This prospectus supplement updates and supplements the information in the Prospectus and is not complete without, and may not be delivered or utilized except in combination with, the Prospectus, including any amendments or supplements thereto. This prospectus supplement should be read in conjunction with the Prospectus and if there is any inconsistency between the information in the Prospectus and this prospectus supplement, you should rely on the information in this prospectus supplement.
Our Class A Common Stock is listed on The New York Stock Exchange (“NYSE”) under the symbol “BKKT” and our warrants to purchase Class A Common Stock (the “Warrants”) are listed on NYSE under the symbol “BKKT WS.” On April 20, 2022, the last quoted sale price for our Class A Common Stock as reported on NYSE was $4.60 per share and the last quoted sale price for our Warrants as reported on NYSE was $1.58 per warrant.
Investing in our securities involves a high degree of risk.
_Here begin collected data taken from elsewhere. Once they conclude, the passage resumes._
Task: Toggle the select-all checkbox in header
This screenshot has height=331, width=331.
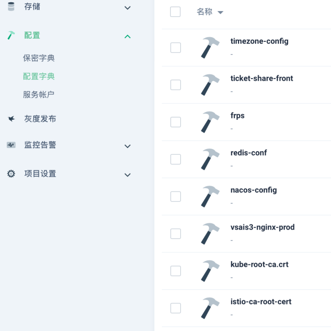Action: [x=175, y=12]
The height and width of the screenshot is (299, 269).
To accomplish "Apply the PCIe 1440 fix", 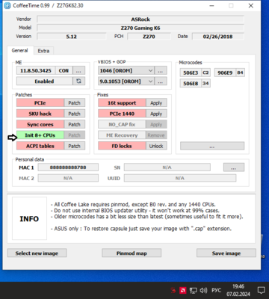I will [x=156, y=114].
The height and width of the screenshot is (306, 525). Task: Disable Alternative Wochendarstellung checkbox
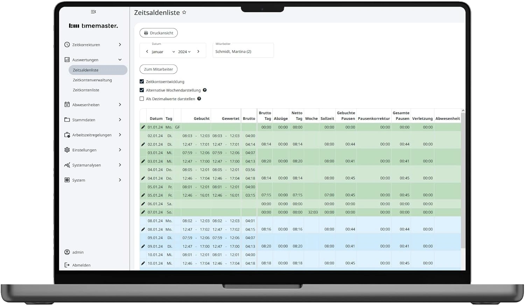[x=142, y=90]
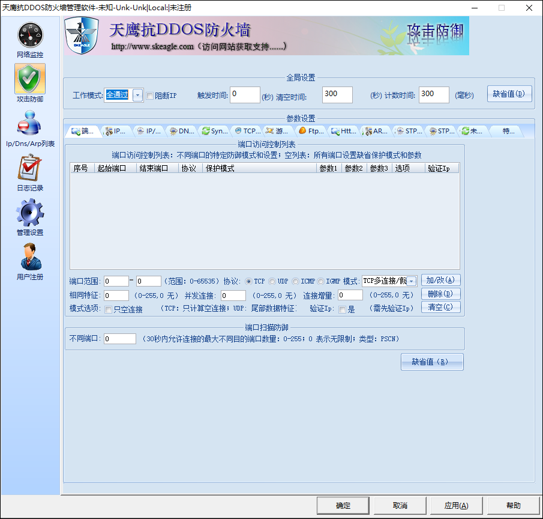This screenshot has height=519, width=543.
Task: Open the Syn protection tab
Action: pyautogui.click(x=214, y=130)
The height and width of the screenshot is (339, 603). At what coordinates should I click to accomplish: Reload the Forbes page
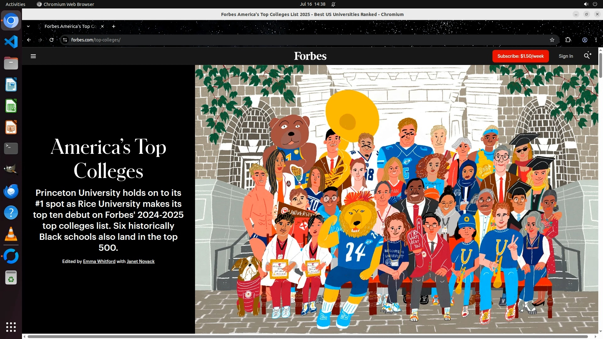pyautogui.click(x=52, y=40)

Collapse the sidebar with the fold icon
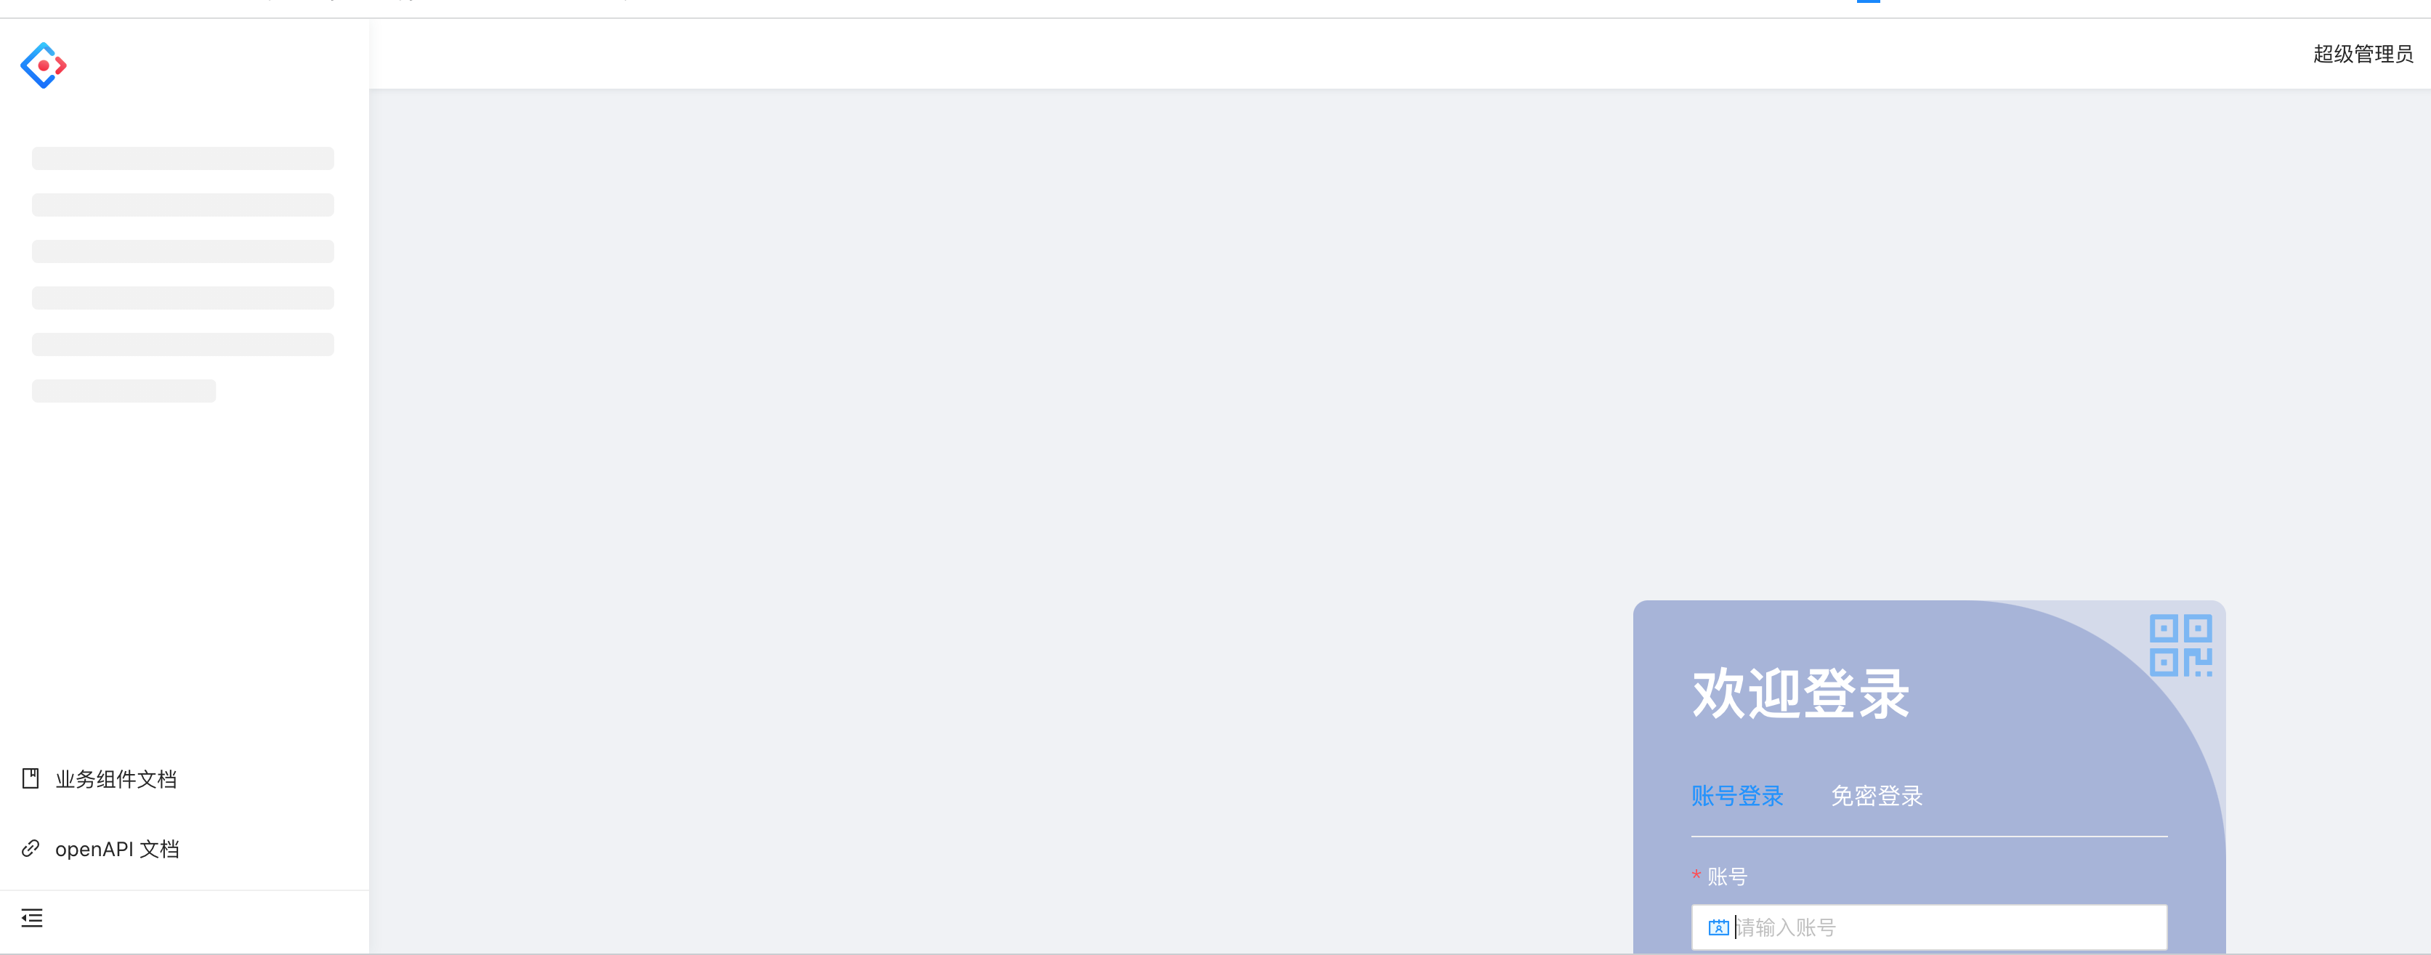coord(32,917)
Before buying any securities, you should carefully read the discussion of the risks of investing in our securities in “Risk Factors” of the Prospectus.
Neither the Securities and Exchange Commission nor any state securities commission has approved or disapproved of these securities or determined if the Prospectus is truthful or complete. Any representation to the contrary is a criminal offense.
The date of this prospectus supplement is April 22, 2022
UNITED STATES
SECURITIES AND EXCHANGE COMMISSION
Washington, D.C. 20549
FORM 8-K
CURRENT REPORT
Pursuant to Section 13 OR 15(d)
of The Securities Exchange Act of 1934
Date of Report (Date of earliest event reported) April 21, 2022
Bakkt Holdings, Inc.
(Exact name of registrant as specified in its charter)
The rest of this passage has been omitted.